DATA TO PROCESS: Begin

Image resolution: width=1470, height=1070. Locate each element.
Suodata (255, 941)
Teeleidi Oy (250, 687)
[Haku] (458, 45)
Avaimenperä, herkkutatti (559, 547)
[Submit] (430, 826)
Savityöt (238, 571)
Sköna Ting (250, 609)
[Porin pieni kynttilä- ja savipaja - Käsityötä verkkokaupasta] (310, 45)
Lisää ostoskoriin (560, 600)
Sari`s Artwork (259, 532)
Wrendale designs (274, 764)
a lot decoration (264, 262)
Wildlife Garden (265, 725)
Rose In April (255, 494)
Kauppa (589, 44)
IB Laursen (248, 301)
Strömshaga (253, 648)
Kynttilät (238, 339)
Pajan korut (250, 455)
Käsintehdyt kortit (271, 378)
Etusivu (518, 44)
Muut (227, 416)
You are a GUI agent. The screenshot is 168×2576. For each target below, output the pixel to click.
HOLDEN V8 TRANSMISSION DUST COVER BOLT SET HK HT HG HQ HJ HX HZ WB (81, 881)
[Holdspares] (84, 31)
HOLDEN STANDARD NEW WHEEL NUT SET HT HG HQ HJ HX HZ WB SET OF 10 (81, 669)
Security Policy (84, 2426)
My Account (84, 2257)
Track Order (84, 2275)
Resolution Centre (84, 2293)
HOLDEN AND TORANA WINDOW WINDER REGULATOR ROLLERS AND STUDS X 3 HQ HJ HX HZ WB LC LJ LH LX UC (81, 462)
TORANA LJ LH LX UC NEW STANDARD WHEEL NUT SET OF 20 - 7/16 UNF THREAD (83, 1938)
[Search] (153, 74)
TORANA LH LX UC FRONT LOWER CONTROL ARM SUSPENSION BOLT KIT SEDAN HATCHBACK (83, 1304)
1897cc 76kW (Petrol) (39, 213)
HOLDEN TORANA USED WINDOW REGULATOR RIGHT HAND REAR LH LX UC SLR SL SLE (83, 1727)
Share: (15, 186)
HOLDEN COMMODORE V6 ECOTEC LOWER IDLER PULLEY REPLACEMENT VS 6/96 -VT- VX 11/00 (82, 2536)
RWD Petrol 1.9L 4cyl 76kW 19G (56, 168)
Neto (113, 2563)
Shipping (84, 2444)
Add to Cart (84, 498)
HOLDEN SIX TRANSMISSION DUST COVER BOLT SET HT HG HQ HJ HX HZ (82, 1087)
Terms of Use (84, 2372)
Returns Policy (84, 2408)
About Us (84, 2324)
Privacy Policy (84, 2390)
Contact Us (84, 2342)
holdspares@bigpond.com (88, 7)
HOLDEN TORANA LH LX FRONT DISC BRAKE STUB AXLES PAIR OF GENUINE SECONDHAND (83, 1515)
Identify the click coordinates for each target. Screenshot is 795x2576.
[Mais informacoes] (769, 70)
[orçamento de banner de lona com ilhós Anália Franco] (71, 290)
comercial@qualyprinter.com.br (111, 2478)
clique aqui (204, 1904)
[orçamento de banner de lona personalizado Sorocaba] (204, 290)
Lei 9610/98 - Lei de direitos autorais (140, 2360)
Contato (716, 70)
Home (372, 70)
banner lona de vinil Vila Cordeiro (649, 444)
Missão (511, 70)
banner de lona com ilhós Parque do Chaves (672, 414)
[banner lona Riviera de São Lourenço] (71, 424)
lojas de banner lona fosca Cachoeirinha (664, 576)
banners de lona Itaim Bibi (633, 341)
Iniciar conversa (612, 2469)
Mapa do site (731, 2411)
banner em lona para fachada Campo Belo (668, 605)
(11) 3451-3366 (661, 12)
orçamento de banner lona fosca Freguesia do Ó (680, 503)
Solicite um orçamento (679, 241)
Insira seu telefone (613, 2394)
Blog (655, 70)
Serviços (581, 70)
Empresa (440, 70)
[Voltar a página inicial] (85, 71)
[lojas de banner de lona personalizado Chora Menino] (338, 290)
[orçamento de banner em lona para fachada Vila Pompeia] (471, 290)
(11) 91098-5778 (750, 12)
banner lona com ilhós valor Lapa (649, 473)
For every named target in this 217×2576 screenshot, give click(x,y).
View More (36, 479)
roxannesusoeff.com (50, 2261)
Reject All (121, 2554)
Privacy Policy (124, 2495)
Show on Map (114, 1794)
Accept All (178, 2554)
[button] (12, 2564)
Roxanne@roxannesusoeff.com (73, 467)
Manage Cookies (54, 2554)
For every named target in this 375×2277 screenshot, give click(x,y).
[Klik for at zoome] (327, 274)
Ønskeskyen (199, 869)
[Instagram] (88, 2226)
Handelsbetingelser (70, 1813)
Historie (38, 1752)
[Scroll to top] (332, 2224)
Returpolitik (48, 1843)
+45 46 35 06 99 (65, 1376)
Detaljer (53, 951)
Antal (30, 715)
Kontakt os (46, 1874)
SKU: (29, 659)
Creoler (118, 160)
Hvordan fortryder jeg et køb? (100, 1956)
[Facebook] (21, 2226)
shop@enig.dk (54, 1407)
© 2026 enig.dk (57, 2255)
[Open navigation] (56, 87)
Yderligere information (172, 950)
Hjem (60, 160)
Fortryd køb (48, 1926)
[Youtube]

DATA TO PROCESS: End

REQUIRED ACTION: Reproduce the full listing above, keeping every line intact.

COMPLETED EXERCISE:
Image resolution: width=1470, height=1070. Locate each element.
Suodata (255, 941)
Teeleidi Oy (250, 687)
[Haku] (458, 45)
Avaimenperä, herkkutatti (559, 547)
[Submit] (430, 826)
Savityöt (238, 571)
Sköna Ting (250, 609)
[Porin pieni kynttilä- ja savipaja - Käsityötä verkkokaupasta] (310, 45)
Lisää ostoskoriin (560, 600)
Sari`s Artwork (259, 532)
Wrendale designs (274, 764)
a lot decoration (264, 262)
Wildlife Garden (265, 725)
Rose In April (255, 494)
Kauppa (589, 44)
IB Laursen (248, 301)
Strömshaga (253, 648)
Kynttilät (238, 339)
Pajan korut (250, 455)
Käsintehdyt kortit (271, 378)
Etusivu (518, 44)
Muut (227, 416)
You are a GUI agent. The screenshot is 168×2576. For each target below, output the pixel to click.
HOLDEN V8 TRANSMISSION DUST COVER BOLT SET HK HT HG HQ HJ HX HZ WB (81, 881)
[Holdspares] (84, 31)
HOLDEN STANDARD NEW WHEEL NUT SET HT HG HQ HJ HX HZ WB SET OF 10 (81, 669)
Security Policy (84, 2426)
My Account (84, 2257)
Track Order (84, 2275)
Resolution Centre (84, 2293)
HOLDEN AND TORANA WINDOW WINDER REGULATOR ROLLERS AND STUDS X 3 HQ HJ HX HZ WB LC LJ LH LX UC (81, 462)
TORANA LJ LH LX UC NEW STANDARD WHEEL NUT SET OF 20 - 7/16 UNF THREAD (83, 1938)
[Search] (153, 74)
TORANA LH LX UC FRONT LOWER CONTROL ARM SUSPENSION BOLT KIT SEDAN HATCHBACK (83, 1304)
1897cc 76kW (Petrol) (39, 213)
HOLDEN TORANA USED WINDOW REGULATOR RIGHT HAND REAR LH LX UC SLR SL SLE (83, 1727)
Share: (15, 186)
HOLDEN COMMODORE V6 ECOTEC LOWER IDLER PULLEY REPLACEMENT VS 6/96 -VT- VX 11/00 (82, 2536)
RWD Petrol 1.9L 4cyl 76kW 19G (56, 168)
Neto (113, 2563)
Shipping (84, 2444)
Add to Cart (84, 498)
HOLDEN SIX TRANSMISSION DUST COVER BOLT SET HT HG HQ HJ HX HZ (82, 1087)
Terms of Use (84, 2372)
Returns Policy (84, 2408)
About Us (84, 2324)
Privacy Policy (84, 2390)
Contact Us (84, 2342)
holdspares@bigpond.com (88, 7)
HOLDEN TORANA LH LX FRONT DISC BRAKE STUB AXLES PAIR OF GENUINE SECONDHAND (83, 1515)
Identify the click coordinates for each target. Screenshot is 795x2576.
[Mais informacoes] (769, 70)
[orçamento de banner de lona com ilhós Anália Franco] (71, 290)
comercial@qualyprinter.com.br (111, 2478)
clique aqui (204, 1904)
[orçamento de banner de lona personalizado Sorocaba] (204, 290)
Lei 9610/98 - Lei de direitos autorais (140, 2360)
Contato (716, 70)
Home (372, 70)
banner lona de vinil Vila Cordeiro (649, 444)
Missão (511, 70)
banner de lona com ilhós Parque do Chaves (672, 414)
[banner lona Riviera de São Lourenço] (71, 424)
lojas de banner lona fosca Cachoeirinha (664, 576)
banners de lona Itaim Bibi (633, 341)
Iniciar conversa (612, 2469)
Mapa do site (731, 2411)
banner em lona para fachada Campo Belo (668, 605)
(11) 3451-3366 (661, 12)
orçamento de banner lona fosca Freguesia do Ó (680, 503)
Solicite um orçamento (679, 241)
Insira seu telefone (613, 2394)
Blog (655, 70)
Serviços (581, 70)
Empresa (440, 70)
[Voltar a página inicial] (85, 71)
[lojas de banner de lona personalizado Chora Menino] (338, 290)
[orçamento de banner em lona para fachada Vila Pompeia] (471, 290)
(11) 91098-5778 (750, 12)
banner lona com ilhós valor Lapa (649, 473)
For every named target in this 217×2576 screenshot, give click(x,y).
View More (36, 479)
roxannesusoeff.com (50, 2261)
Reject All (121, 2554)
Privacy Policy (124, 2495)
Show on Map (114, 1794)
Accept All (178, 2554)
[button] (12, 2564)
Roxanne@roxannesusoeff.com (73, 467)
Manage Cookies (54, 2554)
For every named target in this 375×2277 screenshot, give click(x,y).
[Klik for at zoome] (327, 274)
Ønskeskyen (199, 869)
[Instagram] (88, 2226)
Handelsbetingelser (70, 1813)
Historie (38, 1752)
[Scroll to top] (332, 2224)
Returpolitik (48, 1843)
+45 46 35 06 99 (65, 1376)
Detaljer (53, 951)
Antal (30, 715)
Kontakt os (46, 1874)
SKU: (29, 659)
Creoler (118, 160)
Hvordan fortryder jeg et køb? (100, 1956)
[Facebook] (21, 2226)
shop@enig.dk (54, 1407)
© 2026 enig.dk (57, 2255)
[Open navigation] (56, 87)
Yderligere information (172, 950)
Hjem (60, 160)
Fortryd køb (48, 1926)
[Youtube]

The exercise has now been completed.